MM - That is so awesome!!! I have very fond memories of canning peaches, green beans, peas, tomatoes, and making strawberry jam. Good for you!
A book I am thinking of reading is Barbara Kingsolver's latest, which is not a fiction novel, but a recap of a year that their family spent living off local produce, meat, etc. http://www.kingsolver.com/home/index.asp
Those look soooo yummy!!!!
I just buy the frozen strawberries...
and throw them in w/ some frozen bananas and milk...
Like Joansy said.. they're soo expensive anymore!
Twabewy is my favowite.
Perhaps Maven will give her godson a jar.
The beaty of "agri-tainment" in the Midwest--they were only $1.03/pound!
No jars here, plastic bowls, its freezer jam not the cooked, scary what could grow in it, lid sealing kind.
God, I *loved* those strawberry picking farms when I was a kid. I need to see if we have any here in Colorado.

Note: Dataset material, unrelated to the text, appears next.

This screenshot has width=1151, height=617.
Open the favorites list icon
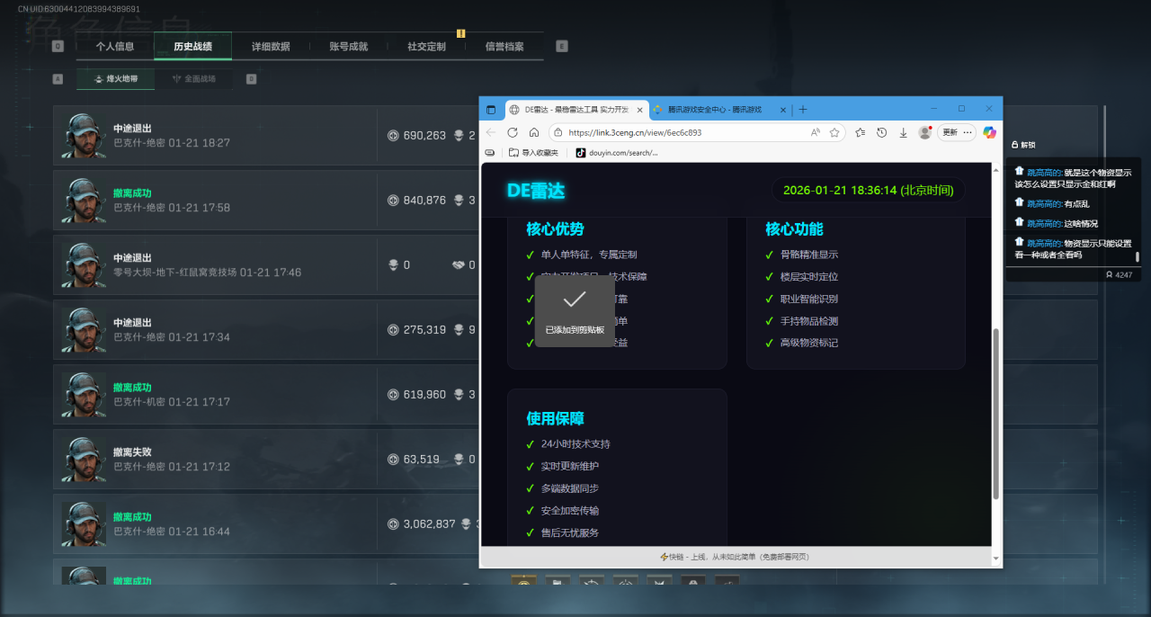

we didn't need a picking farm--my grandpa had the most amazing garden complete with a big strawberry patch. i practically lived out there in the summer and i don't know how grandma managed to have enough berries to jam and jelly and jar given the sheer numbers i consumed. just thinking about the smell and the heat and the sound of the bugs is making me miss those days and, even though they're both still alive, miss my grandparents something awful. (grandpa's 93 and in full dementia, and grandma looks like she'd break in half if you blew on her hard enough.)